Welcome

This page is an introduction for first-time patients to my practice.  Here, you’ll find everything you need in preparation for your first office visit.  Please take some time to familiarize yourself with my office policies (see tab at left). You may find there are some important differences between how my office runs and what you’re used to at your current medical office.  In particular, please take note of my refill policy.  You also need to read through a standard HIPPA privacy policy, which details how I keep your medical information confidential.  If you have any questions about the policies, please ask me at the beginning of your appointment, and I’ll be happy to clarify.

Before Your First Visit

If you have insurance that I participate with, please remember to bring your insurance card to your visits. Given the large number of plans each insurance company sells these days, I’ve found it’s always a good idea to double check directly with your insurance that I’m In-Network for your specific plan.   I strive to keep this list as up-to-date as possible.  The insurances I currently participate with are:

ODS/Moda Commercial plans only.

Pacific Source Commercial plans as well as Pacific Source Coordinated Care (the only Marketplace plan I’m currently contracted with).

Blue Cross and/or Blue Shield products including Federal (look for the suitcase icon on your card; it should say “PPO”). Regarding local Regence plans, I am only in-network with their commercial plans. 

Providence. In the Portland area, I’m only contracted with their commercial plans, but even then there are restrictions. If you have Providence, my best advice is to check directly with Providence regarding specific plans.

First Choice Health.  This allows me to serve those of you with Kaiser Added Choice as a tier 2 provider, along with other smaller insurers who may use the FCH network.

Bridgespan, commercial plans only.

Cigna

HMA

Liberty Health Share

MultiPlan/PHCS/Beech Street including Integra BMS

Coventry/First Health

United

MVA

Please review your insurance materials to determine if you have an office visit copay (it sometimes says this right on your card).  Your copay is due with either cash or check at the time of your visit, so please come prepared.  I will submit the rest of your bill to the insurance company for you.  If your insurance company then tells me you’re responsible for a coinsurance, deductible, or an uncovered service, I will send you a bill for the balance via email.

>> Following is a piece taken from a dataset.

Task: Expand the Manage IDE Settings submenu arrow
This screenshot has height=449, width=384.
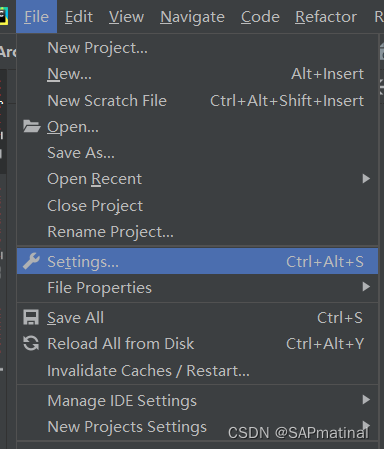Action: [x=366, y=400]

If you have insurance that I do not currently participate with, I am still able to submit your bill directly to  your insurance to see if they offer partial reimbursement.  After receiving a statement from your insurance company, I will bill you any balance due via email.   When deciding if it is financially reasonable to see me even if I’m not an in-network provider with your insurance, please keep in mind that only the medical charges I generate in my office are subject to the out-of-network reimbursement rate.  In other words, these are the bills for my office visits, which are often a small portion of your overall yearly health care costs.  If we decide you need labs, imaging, a pap smear, a referral to a specialist or physical therapy, medications, or if you need care in the emergency room or hospital, all of those charges can be billed in-network.  Please ask me for clarification if you’re still puzzled.

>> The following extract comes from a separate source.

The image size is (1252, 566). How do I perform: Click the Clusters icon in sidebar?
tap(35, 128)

Next, please print out the forms below, fill them out, and bring them to your first visit.  If you have trouble accessing the forms for any reason, contact me at 888-480-1115, and I’ll help you find a solution.

* A consent form indicating you’ve read and agreed to the office policies and HIPAA privacy statement.  If the patient is under 18 years old, please be sure to list all parents/guardians on the line provided.

* A new patient registration form

* A health history form

* A release authorization form if you wish to transfer records from a previous physician.  After you fill out this form, you can deliver it to your previous doctor’s office so that they can begin to process the request immediately.  Alternatively, you can bring the form with you to your visit and I can fax it for you.  (If you do this, please come ready with your previous provider’s fax number.)  If you’re unsure about if you need to do this, simply bring the form to the visit and we can decide together.  Generally, I like to see records if there are complicated medical issues that need follow up, abnormal test results, or pathology reports from a breast biopsy, for example.  If you’ve been healthy with only typical colds/coughs and routine care, transferring records is often unneeded.